Developments in the US
1. Domestic policy
The new leadership of the Department of Health & Human Services was expected to disrupt the industry’s regulation, but we haven’t witnessed substantial delays or decreases in the quality of submitted dossiers. Indeed, the Food and Drug Administration’s approval rate is in line with previous years so far. Certain politically sensitive areas like vaccines are potentially more at risk, but these are a relatively small part of the healthcare industry (and not part of our own investment strategy). Where there are efforts to reduce drug pricing, the pressure is on middle-men costs (e.g. pharmacy benefit managers); as the chart illustrates, the latter category has contributed – and is expected to continue contributing – the most to inflation in medicine costs. Indeed, shares in several listed drugmakers rose after they confirmed they would participate in Trump’s direct-to-consumer platform, as in theory it reduces prices for patients without sacrificing manufacturers’ margins.
Source: IQVIA Institute, 2025. Wholesale costs represent Wholesale Acquisition Cost (WAC); additional costs represent delta between WAC and net sales. There is no assurance that any trends depicted or described above will continue or that any projections will ultimately materialise.
2. Trade policy
The Trump administration is using Most Favoured Nation status and tariffs to push pharmaceutical companies to move more manufacturing to the US. Re-shoring poses the question of cost optimisation (as US manufacturing is more expensive than offshoring), which challenges the long-term sustainability of this model. In fact, we see that most of the largest pharma companies have already announced plans to develop US sites (thereby limiting the tariff levels they face) and many higher-value components (e.g. advanced therapeutic modalities) are already manufactured in the US, whereas higher-volume components (e.g. pharmaceutical ingredients) are still expected to be produced abroad.
A majority of branded drugs (which face a 100% tariff unless their manufacturer has a US production plant) are already produced in the US…

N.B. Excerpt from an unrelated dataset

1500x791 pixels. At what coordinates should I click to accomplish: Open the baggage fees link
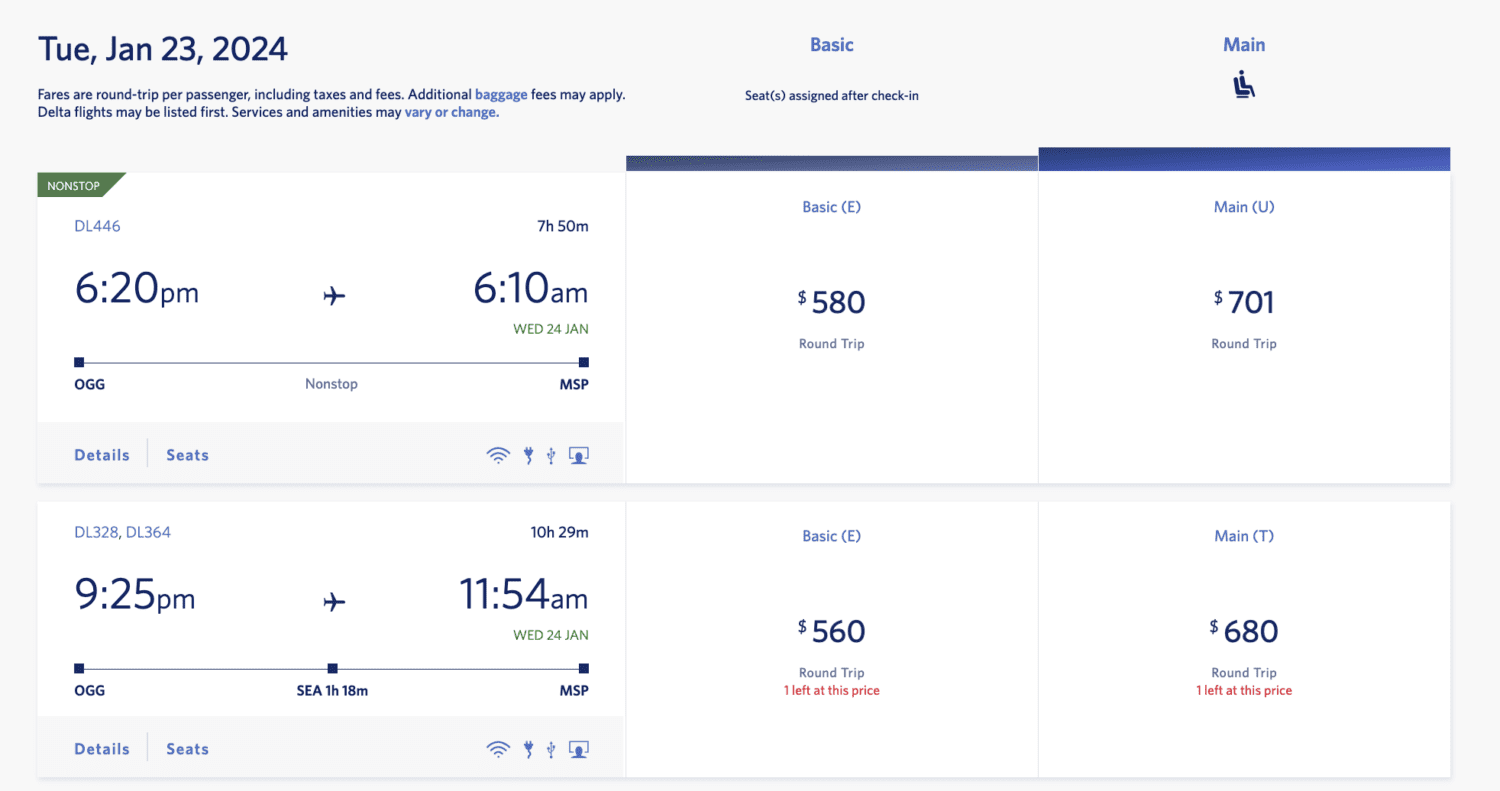tap(501, 93)
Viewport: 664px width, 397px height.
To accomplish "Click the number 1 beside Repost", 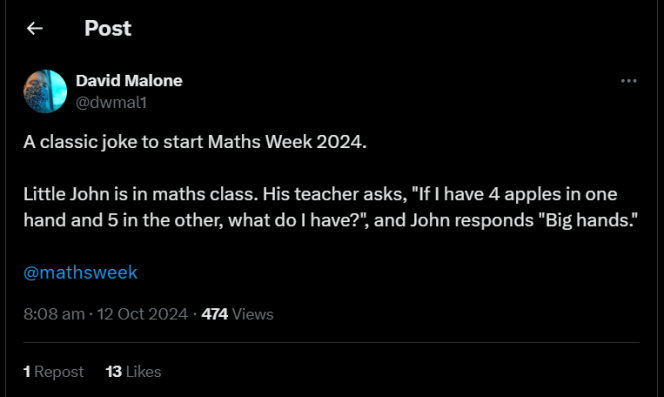I will point(27,372).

Source: JPMorgan Research, 2025.
…but pharma companies have already been proactively expanding their US manufacturing footprint (and even EU imports face only a 15% cap, eliminating meaningful tariff risk for the pharma sector).
Innovation in China
Meanwhile, China has transitioned from playing a primarily manufacturing role to being more innovative. True de novo innovation still remains largely driven by the US but, when a novel target is clinically validated, screening Chinese assets (such as drug candidates or technologies) has become the norm. A larger volume of transactions is thus now being seen in China’s biotech market.
Investment implications
If they prove persistent over the longer term, some of these changes in the healthcare industry could have a lasting influence. In particular, the lack of funding for research could weaken US strength in innovation. Europe could therefore have an opportunity to improve its own competitive advantages, while China is clearly trying to position itself as a potential competitor.
While the market is in flux, investing across different company maturities and profiles in healthcare offers a way to capture positive trends while keeping a balanced risk/return portfolio.
- For example, investing in later-stage medtech can help control exposure to highly cash-intensive situations. Conversely, biotech investing benefits from important value creation at pre-revenue stages and is supported by pharma M&A. M&A remains the main exit route for biotech companies, helping mitigate dependence on public markets for exits.
- In addition, global diversification allows the selection of the most promising companies irrespective of their geographic location.